TASK STATEMENT — Every entry should be reproduced word for word.

RECORDS FOR PROCESSING —
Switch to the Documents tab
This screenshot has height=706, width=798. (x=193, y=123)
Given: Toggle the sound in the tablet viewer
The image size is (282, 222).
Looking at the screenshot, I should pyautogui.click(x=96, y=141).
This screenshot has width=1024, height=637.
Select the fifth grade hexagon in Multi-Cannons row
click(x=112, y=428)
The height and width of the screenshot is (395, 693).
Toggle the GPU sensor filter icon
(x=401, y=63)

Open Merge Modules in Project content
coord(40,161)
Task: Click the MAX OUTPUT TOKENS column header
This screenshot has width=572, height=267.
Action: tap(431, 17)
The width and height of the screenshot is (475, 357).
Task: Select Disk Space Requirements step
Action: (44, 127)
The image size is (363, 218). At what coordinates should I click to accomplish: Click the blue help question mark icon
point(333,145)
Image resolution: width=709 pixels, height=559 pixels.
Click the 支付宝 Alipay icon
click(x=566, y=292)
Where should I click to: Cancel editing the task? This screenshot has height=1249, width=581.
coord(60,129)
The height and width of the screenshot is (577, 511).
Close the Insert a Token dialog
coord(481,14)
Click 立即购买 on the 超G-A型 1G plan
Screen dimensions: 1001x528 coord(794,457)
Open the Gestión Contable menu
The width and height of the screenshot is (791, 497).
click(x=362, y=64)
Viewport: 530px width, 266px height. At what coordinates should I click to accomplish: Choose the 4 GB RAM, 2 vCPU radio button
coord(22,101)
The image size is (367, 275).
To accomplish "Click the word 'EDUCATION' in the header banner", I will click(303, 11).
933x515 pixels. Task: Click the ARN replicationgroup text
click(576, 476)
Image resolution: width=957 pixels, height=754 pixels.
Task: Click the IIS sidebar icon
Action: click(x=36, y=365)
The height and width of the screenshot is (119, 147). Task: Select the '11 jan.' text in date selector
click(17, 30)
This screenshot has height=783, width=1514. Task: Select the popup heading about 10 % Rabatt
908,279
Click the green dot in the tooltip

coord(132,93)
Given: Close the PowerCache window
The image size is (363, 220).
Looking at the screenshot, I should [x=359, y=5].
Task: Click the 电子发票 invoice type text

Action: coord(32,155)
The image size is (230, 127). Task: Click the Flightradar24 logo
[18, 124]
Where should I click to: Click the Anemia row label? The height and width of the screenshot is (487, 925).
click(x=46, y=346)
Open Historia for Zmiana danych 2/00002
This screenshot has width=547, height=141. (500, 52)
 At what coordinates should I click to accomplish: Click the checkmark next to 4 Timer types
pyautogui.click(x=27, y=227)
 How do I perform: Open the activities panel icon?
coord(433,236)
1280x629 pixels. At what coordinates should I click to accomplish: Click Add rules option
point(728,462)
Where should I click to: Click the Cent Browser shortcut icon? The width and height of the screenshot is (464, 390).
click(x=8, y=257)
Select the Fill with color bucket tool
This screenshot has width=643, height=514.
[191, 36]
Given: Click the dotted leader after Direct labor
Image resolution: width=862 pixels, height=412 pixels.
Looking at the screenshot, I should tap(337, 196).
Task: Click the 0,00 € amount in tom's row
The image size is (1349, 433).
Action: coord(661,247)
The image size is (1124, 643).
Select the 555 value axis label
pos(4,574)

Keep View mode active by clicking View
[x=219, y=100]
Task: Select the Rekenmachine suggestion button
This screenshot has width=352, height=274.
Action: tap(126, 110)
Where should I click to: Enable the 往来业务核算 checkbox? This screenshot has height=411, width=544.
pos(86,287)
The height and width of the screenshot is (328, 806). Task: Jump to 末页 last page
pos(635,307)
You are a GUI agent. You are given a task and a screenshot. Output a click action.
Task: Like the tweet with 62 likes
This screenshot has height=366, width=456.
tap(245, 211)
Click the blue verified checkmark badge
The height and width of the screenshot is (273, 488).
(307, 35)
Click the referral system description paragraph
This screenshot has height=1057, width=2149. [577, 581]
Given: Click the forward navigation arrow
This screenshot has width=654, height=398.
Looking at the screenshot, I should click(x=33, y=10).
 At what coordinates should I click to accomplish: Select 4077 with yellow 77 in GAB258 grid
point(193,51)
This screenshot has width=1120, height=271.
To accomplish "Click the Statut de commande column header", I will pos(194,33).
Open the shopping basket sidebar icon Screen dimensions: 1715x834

SOLUTION TO THE PROBLEM —
Switch to the Documents tab
This screenshot has height=706, width=798. (x=193, y=123)
Given: Toggle the sound in the tablet viewer
The image size is (282, 222).
Looking at the screenshot, I should pyautogui.click(x=96, y=141).
This screenshot has width=1024, height=637.
Select the fifth grade hexagon in Multi-Cannons row
click(x=112, y=428)
The height and width of the screenshot is (395, 693).
Toggle the GPU sensor filter icon
(x=401, y=63)

Open Merge Modules in Project content
coord(40,161)
Task: Click the MAX OUTPUT TOKENS column header
This screenshot has width=572, height=267.
Action: tap(431, 17)
The width and height of the screenshot is (475, 357).
Task: Select Disk Space Requirements step
Action: (44, 127)
The image size is (363, 218). At what coordinates should I click to accomplish: Click the blue help question mark icon
point(333,145)
Image resolution: width=709 pixels, height=559 pixels.
Click the 支付宝 Alipay icon
click(x=566, y=292)
Where should I click to: Cancel editing the task? This screenshot has height=1249, width=581.
coord(60,129)
The height and width of the screenshot is (577, 511).
Close the Insert a Token dialog
coord(481,14)
Click 立即购买 on the 超G-A型 1G plan
Screen dimensions: 1001x528 coord(794,457)
Open the Gestión Contable menu
The width and height of the screenshot is (791, 497).
click(x=362, y=64)
Viewport: 530px width, 266px height. At what coordinates should I click to accomplish: Choose the 4 GB RAM, 2 vCPU radio button
coord(22,101)
The image size is (367, 275).
To accomplish "Click the word 'EDUCATION' in the header banner", I will click(303, 11).
933x515 pixels. Task: Click the ARN replicationgroup text
click(576, 476)
Image resolution: width=957 pixels, height=754 pixels.
Task: Click the IIS sidebar icon
Action: click(x=36, y=365)
The height and width of the screenshot is (119, 147). Task: Select the '11 jan.' text in date selector
click(17, 30)
This screenshot has height=783, width=1514. Task: Select the popup heading about 10 % Rabatt
908,279
Click the green dot in the tooltip

coord(132,93)
Given: Close the PowerCache window
The image size is (363, 220).
Looking at the screenshot, I should [x=359, y=5].
Task: Click the 电子发票 invoice type text

Action: coord(32,155)
The image size is (230, 127). Task: Click the Flightradar24 logo
[18, 124]
Where should I click to: Click the Anemia row label? The height and width of the screenshot is (487, 925).
click(x=46, y=346)
Open Historia for Zmiana danych 2/00002
This screenshot has width=547, height=141. (500, 52)
 At what coordinates should I click to accomplish: Click the checkmark next to 4 Timer types
pyautogui.click(x=27, y=227)
 How do I perform: Open the activities panel icon?
coord(433,236)
1280x629 pixels. At what coordinates should I click to accomplish: Click Add rules option
point(728,462)
Where should I click to: Click the Cent Browser shortcut icon? The width and height of the screenshot is (464, 390).
click(x=8, y=257)
Select the Fill with color bucket tool
This screenshot has width=643, height=514.
[191, 36]
Given: Click the dotted leader after Direct labor
Image resolution: width=862 pixels, height=412 pixels.
Looking at the screenshot, I should tap(337, 196).
Task: Click the 0,00 € amount in tom's row
The image size is (1349, 433).
Action: coord(661,247)
The image size is (1124, 643).
Select the 555 value axis label
pos(4,574)

Keep View mode active by clicking View
[x=219, y=100]
Task: Select the Rekenmachine suggestion button
This screenshot has width=352, height=274.
Action: tap(126, 110)
Where should I click to: Enable the 往来业务核算 checkbox? This screenshot has height=411, width=544.
pos(86,287)
The height and width of the screenshot is (328, 806). Task: Jump to 末页 last page
pos(635,307)
You are a GUI agent. You are given a task and a screenshot. Output a click action.
Task: Like the tweet with 62 likes
This screenshot has height=366, width=456.
tap(245, 211)
Click the blue verified checkmark badge
The height and width of the screenshot is (273, 488).
(307, 35)
Click the referral system description paragraph
This screenshot has height=1057, width=2149. [577, 581]
Given: Click the forward navigation arrow
This screenshot has width=654, height=398.
Looking at the screenshot, I should click(x=33, y=10).
 At what coordinates should I click to accomplish: Select 4077 with yellow 77 in GAB258 grid
point(193,51)
This screenshot has width=1120, height=271.
To accomplish "Click the Statut de commande column header", I will pos(194,33).
Open the shopping basket sidebar icon Screen dimensions: 1715x834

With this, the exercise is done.